Dortmund, Germany. “I must be totally honest with you, I haven’t really noticed him before so I don’t know what to expect,” admitted Borussia Dortmund fan Daniel when asked his thoughts on Paco Alcacer.
In the space of 25 second-half minutes at the Westfalenstadion however, he was to find out a lot more about his club’s new Spanish number nine.
The 25-year-old had only been on the pitch for a matter of minutes against Eintracht when he flicked the ball beyond his marker to play in Jadon Sancho down the right. The English teenager left two Frankfurt defenders in his wake and crossed to ex-Fankfurter Marius Wolf who smashed the ball home to put Dortmund 2-1 up.
Sancho’s skill was sublime, but it was Alcacer’s first-time pass which gave Dortmund the penetration they had lacked in a frustrating goalless draw away at Hannover before the international break.
But Daniel was to find out even more about Alacer before the night was out. With two minutes remain, Sancho played a short corner to the Spaniard who took a touch before curling into the top corner. It was a strike reminiscent of another goal by a Dortmund new boy exactly 366 days ago in London, when Andrey Yarmolenko drew Dortmund level against Tottenham at Wembley.
That move didn’t work out and Dortmund will be hoping that Alcacer, who had struggled to get a game at Barcelona and arrived in the Ruhrgebiet on a one-year loan deal with an option to buy, settles in better.
A change of plan
The Sportsman took a slightly different route to the Westfalenstadion on Friday evening, marching to the ground with Dortmund’s ultras. Such fan marches are usually reserved for special occasions – derbies against Schalke or protests against Red Bull, for instance – and not for regular home games.
“We don’t know where Frankfurt are or what they have planned,” explained one supporter, “so it’s better for all three ultra groups to stick together, just in case.”

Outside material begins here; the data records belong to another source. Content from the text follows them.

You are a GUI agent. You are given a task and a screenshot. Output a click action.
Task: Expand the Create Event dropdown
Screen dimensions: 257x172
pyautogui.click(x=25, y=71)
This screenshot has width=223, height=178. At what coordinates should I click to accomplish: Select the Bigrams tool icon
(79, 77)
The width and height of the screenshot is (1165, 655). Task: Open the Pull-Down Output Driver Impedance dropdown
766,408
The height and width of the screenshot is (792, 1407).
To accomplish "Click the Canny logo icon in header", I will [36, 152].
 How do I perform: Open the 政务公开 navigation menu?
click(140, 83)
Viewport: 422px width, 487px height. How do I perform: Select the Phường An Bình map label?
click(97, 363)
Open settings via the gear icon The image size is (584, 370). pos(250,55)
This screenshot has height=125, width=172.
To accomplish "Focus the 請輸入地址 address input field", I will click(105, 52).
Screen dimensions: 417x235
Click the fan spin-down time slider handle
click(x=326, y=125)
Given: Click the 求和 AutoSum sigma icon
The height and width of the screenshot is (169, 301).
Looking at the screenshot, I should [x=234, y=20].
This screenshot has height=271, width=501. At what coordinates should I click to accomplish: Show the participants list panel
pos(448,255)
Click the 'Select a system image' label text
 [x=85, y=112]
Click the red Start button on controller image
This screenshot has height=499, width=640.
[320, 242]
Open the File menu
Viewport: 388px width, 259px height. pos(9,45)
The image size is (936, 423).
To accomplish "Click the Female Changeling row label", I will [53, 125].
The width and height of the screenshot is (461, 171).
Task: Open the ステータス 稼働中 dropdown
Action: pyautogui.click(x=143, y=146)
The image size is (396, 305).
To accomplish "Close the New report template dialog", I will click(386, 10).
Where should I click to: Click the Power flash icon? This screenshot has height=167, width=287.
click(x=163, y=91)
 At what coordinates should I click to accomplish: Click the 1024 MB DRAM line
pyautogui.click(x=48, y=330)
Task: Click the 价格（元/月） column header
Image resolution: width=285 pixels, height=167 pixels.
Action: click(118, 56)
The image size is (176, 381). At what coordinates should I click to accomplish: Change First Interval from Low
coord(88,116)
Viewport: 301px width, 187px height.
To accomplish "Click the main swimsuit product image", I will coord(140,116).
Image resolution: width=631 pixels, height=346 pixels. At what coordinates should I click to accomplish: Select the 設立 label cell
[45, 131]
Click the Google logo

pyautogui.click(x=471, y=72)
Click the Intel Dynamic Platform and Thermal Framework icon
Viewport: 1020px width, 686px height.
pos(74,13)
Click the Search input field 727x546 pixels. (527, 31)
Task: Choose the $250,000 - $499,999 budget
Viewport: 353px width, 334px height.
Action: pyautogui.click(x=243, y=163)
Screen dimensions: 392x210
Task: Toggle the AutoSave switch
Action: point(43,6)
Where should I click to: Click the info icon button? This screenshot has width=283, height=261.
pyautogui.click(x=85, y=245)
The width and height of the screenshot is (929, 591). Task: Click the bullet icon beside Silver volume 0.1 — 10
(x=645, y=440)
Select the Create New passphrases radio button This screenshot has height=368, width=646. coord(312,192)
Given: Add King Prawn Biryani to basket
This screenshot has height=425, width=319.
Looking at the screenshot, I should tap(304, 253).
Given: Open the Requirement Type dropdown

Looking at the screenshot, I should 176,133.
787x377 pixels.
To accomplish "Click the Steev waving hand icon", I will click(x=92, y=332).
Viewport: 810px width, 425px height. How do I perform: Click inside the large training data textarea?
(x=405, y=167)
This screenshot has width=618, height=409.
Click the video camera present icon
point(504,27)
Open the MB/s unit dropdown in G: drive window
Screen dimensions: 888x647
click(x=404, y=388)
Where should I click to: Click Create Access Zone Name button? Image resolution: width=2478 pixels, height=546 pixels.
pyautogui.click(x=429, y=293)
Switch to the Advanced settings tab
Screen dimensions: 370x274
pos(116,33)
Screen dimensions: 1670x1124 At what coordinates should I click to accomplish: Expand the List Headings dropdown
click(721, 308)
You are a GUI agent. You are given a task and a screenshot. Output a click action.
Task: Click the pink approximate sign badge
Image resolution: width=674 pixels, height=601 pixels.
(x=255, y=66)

Evidently, tonight’s visitors have something of a reputation but, although regular Frankfurt fans mingled peacefully enough with their Dortmund counterparts outside the ground, there was no sign of the Ultras Frankfurt as the procession reached the turnstiles.
Inside on the Yellow Wall, The Sportsman attempted to follow proceedings through a forest of yellow and black flags and banners and surrounded by bouncing ultras, spurred on by relentless capos on the podium at the front.
“It was love at first sight! I don’t miss a single match for you, Borussia!” they chanted, “I can still remember the first time: I was young and wore your scarf full of pride!”
Frankfurt on fire
Meanwhile, at the other end, the Ultras Frankfurt finally made their presence known, setting the away end alight with red flares immersed in a sea of black and white flags, with six banners at the front spelling out the letters of the word: “ULTRAS.” The display met with begrudging approval from their Dortmund counterparts, who had decided against pyrotechnics on this occasion.
On the pitch, there were fewer fireworks. Much of the pre-match speculation had focussed on the competition in Dortmund’s midfield, with local sports paper RevierSport wondering whether there was room for both Julian Weigl and Axel Witsel in the starting XI. On Friday night, neither started, Lucien Favre opting instead for Mahmoud Dahoud and Thomas Delaney, who did a solid job in front of the back four.
But, just as in Hannover, Dortmund were limp up front where surprise starter Jacob Bruun-Larson (19), who had scored four in a friendly against third-tier VfL Osnabrück during the international break, looked lost at Bundesliga level. They eventually took the lead when centre-back Abdul Diallo scrambled the ball over the line from a corner, but there was otherwise little to excite the ultras on the Südtribüne.
At half-time, thoughts turned to more important issues as envelopes containing precious away tickets were passed to their recipients. Club Bruges in the Champions League on Tuesday (€45), and Bayer Leverkusen in the Bundesliga next week (€14).
“Instead of red, yellow and black blood runs through my veins until I die,” they sang as the second half began. Regardless of how the Frankfurt game had turned out, they would still travel everywhere.
The Paco show
It looked like it could be another frustrating Friday however when Frankfurt equalised through Sebastian Haller in the second half. But then came the Paco show, meaning Dortmund will now go into those away games with renewed confidence that they have the quality to beak down even the toughest of defences.
“He understands football,” Favre had said pre-match. “He moves forwards, he move backwards. He will help link up our game.” Alacer’s role in Dortmund’s second proved his new manager right, and his own strike showed he is capable of the spectacular too – something that didn’t go unnoticed by the Dortmund supporters.